“A Community Engaged Artist Residency” / Jeffrey Kasper

It all began with a facility tour of the Jamaica Center for Arts & Learning (JCAL). Walking through the over 100-year-old city-owned building on Jamaica Avenue, formerly the Queens Register of Titles and Deeds, led to an unanticipated encounter with the museum’s disheveled basement. “This is prime real estate for artists,” Woodham exclaimed to JCAL’s Executive Director, Cathy Hung. Before his eyes, piles and piles of dusty institutional detritus lay untouched and a space unused. In an impromptu act of transformation, the artist suggested that the Center use this space as studio spaces for visual artists working with the local community.

Over the past year, Woodham, acting much like an “artist-in-residence” of the institution himself, was tasked with not just transforming the physical space for a nascent “community engaged art residency,” but also setting up the organizational structure that would make it work. The artist began with research into Jamaica and its diverse collection of communities. He assembled a survey in consultation with JCAL staff and artists who are from the neighborhood and/or have worked closely with its residents. Questions that guided this exploration included: “What is the value of such an institution to community life?” and “How can the institution support artists engaging with the civic sphere?”

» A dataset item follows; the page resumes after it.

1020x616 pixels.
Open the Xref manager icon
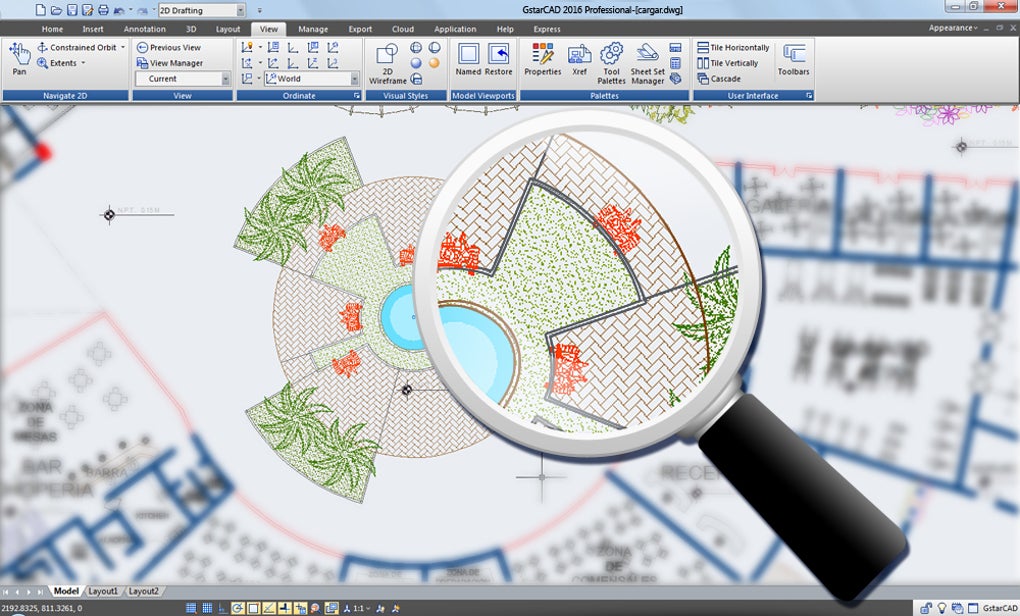[579, 59]
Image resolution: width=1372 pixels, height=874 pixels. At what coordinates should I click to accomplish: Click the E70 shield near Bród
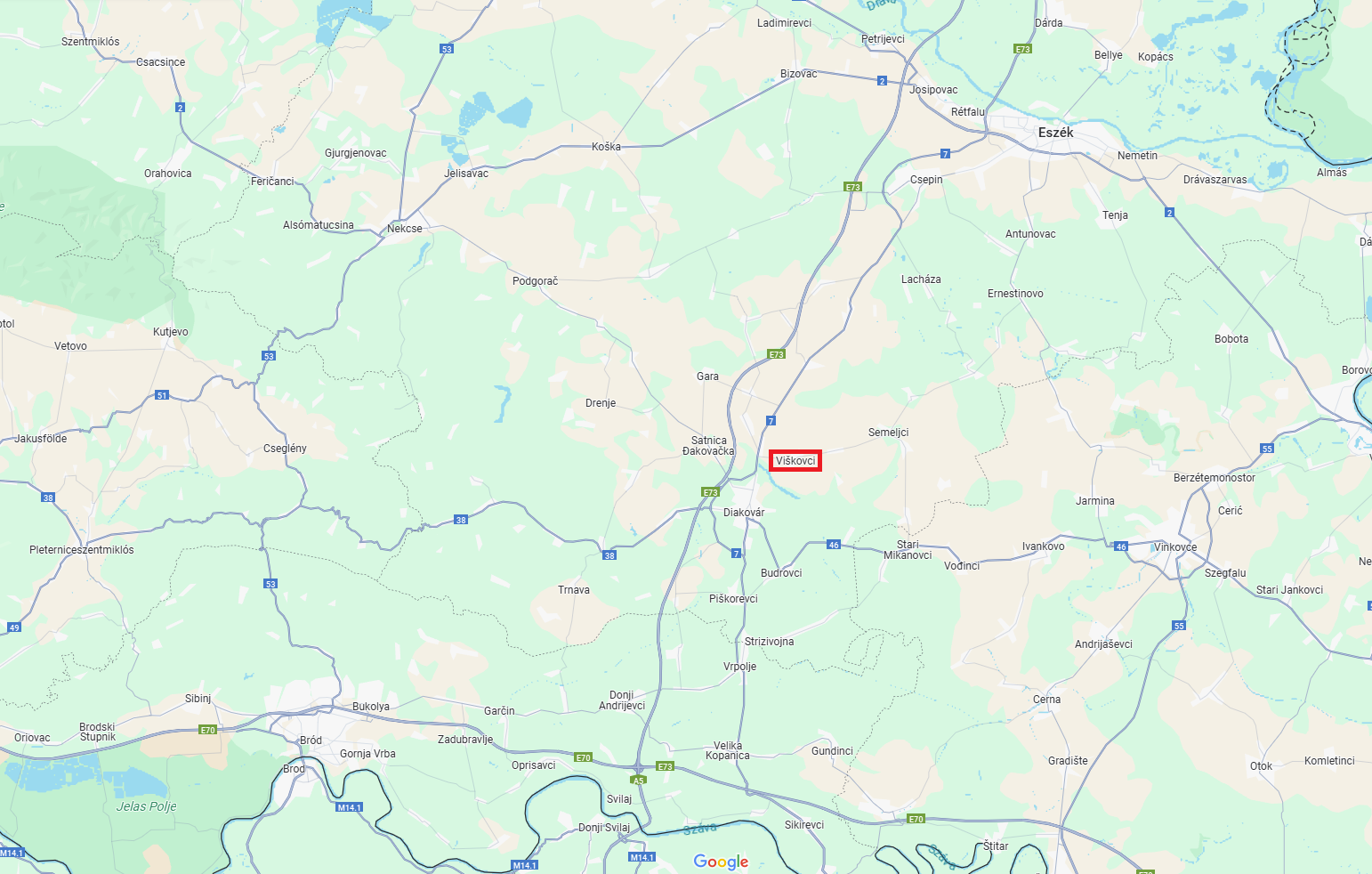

Working with and within an institution with its own working processes continues to be a challenge, in the best of senses. Advocating for platforms for artists to get involved in community affairs is not necessarily a hard-sell; however, more often than not, the value of integrating artists into community institutions seems to be a sentiment that is not completely understood. Woodham’s project pushes us to ask about the ways artists can interact with Jamaica and how an institution like JCAL can create the necessary infrastructure, both social and physical, that can support local artists seeking to work in this way. Woodham’s creative relationship with both the space and JCAL itself was less institutional critique but more a mix of “upkeeping” an institutional space underused and under-imagined while “unkeeping” of the ways in with the institution might normally interact with both its community of artists and the public at large – fostering new interactions. In his patient durational relationship with institutional structure, Woodham provides us with a model way of working that suggest artists can embed themselves within an arts institution in order to transform it.